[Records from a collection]
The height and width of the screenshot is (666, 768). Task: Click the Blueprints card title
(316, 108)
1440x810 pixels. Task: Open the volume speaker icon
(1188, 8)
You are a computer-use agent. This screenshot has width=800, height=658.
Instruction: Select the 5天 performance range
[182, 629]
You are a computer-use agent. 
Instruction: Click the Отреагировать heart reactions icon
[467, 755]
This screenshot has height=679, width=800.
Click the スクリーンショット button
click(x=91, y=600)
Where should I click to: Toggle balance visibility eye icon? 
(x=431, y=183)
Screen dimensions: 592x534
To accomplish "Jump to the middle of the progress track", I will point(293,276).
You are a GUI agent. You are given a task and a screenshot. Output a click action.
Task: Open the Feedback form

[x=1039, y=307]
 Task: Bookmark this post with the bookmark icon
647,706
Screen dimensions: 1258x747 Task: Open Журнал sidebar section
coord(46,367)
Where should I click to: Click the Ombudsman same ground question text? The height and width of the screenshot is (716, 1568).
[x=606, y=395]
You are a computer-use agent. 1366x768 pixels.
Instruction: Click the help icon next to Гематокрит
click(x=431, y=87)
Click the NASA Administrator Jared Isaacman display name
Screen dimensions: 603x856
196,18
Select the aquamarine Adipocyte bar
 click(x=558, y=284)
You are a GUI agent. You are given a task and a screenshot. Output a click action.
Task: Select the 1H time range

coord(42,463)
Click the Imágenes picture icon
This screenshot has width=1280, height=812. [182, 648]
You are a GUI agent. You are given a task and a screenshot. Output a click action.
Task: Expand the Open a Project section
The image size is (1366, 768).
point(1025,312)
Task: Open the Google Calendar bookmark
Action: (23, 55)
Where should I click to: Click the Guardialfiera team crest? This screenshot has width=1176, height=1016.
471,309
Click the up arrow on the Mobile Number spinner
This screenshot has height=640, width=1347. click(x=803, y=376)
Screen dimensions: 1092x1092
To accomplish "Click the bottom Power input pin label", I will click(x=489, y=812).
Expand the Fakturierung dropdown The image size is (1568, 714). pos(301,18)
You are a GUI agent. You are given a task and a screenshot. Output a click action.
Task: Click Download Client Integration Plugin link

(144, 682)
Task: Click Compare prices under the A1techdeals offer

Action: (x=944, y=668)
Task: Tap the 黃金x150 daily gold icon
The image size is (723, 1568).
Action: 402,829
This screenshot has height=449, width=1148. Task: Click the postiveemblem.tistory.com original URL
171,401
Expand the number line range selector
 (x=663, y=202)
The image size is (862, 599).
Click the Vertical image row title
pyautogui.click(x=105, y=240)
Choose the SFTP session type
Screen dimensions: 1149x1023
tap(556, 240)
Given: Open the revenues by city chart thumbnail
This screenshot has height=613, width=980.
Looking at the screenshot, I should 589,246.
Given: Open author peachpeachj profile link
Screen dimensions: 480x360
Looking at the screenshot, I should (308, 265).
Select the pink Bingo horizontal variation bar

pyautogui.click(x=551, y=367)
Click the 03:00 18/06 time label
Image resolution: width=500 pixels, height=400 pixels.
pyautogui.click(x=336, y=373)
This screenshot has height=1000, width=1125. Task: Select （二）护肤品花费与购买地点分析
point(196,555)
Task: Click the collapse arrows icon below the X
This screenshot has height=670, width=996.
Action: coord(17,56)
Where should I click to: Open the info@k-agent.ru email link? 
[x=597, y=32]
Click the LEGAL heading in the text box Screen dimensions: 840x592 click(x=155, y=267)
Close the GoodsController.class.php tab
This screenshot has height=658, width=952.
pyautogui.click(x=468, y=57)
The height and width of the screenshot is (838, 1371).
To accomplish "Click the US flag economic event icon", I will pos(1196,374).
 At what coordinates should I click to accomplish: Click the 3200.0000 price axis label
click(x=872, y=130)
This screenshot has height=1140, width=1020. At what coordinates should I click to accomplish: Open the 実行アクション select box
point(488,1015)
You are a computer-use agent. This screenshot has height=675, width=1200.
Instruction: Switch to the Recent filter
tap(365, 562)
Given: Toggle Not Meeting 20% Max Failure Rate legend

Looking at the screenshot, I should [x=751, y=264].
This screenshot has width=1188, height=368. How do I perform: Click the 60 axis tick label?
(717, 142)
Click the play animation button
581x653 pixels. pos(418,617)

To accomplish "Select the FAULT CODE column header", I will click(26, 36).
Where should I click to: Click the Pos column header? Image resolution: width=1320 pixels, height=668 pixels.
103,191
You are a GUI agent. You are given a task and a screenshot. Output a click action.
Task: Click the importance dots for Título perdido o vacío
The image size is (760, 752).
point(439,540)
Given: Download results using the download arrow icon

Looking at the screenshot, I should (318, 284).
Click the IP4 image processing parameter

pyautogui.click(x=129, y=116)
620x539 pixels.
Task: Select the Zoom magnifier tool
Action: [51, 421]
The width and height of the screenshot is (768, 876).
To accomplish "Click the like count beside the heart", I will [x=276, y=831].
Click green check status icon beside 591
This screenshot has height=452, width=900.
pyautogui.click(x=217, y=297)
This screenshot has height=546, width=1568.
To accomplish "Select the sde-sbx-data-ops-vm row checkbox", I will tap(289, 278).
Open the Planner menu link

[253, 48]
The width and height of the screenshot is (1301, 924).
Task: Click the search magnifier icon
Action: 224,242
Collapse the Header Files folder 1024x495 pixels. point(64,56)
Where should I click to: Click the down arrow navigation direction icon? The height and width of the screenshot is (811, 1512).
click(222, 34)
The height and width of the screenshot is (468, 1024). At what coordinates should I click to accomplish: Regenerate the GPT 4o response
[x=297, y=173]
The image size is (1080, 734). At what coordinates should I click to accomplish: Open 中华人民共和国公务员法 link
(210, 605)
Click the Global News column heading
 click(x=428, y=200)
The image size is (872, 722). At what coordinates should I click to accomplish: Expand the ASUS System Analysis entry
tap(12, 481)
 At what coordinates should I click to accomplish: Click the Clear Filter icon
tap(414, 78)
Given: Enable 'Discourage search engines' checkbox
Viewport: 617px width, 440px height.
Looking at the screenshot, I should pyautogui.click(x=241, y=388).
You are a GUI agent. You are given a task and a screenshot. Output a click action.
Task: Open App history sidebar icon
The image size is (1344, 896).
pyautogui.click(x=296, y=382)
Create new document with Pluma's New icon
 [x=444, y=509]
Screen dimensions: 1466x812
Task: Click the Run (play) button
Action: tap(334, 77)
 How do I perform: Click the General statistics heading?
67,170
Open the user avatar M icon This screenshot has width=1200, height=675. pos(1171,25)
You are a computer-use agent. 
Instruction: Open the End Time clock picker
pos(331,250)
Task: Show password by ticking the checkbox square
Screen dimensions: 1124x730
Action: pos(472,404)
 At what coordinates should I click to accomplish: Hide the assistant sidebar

**Aim of the exercise:**
In the data above, retype exactly and only the lines between the one holding "The image size is (862, 599)." and the one holding "Given: Open author peachpeachj profile link", inclusive.

**Solved exercise:**
The image size is (862, 599).
Click the Vertical image row title
pyautogui.click(x=105, y=240)
Choose the SFTP session type
Screen dimensions: 1149x1023
tap(556, 240)
Given: Open the revenues by city chart thumbnail
This screenshot has height=613, width=980.
Looking at the screenshot, I should 589,246.
Given: Open author peachpeachj profile link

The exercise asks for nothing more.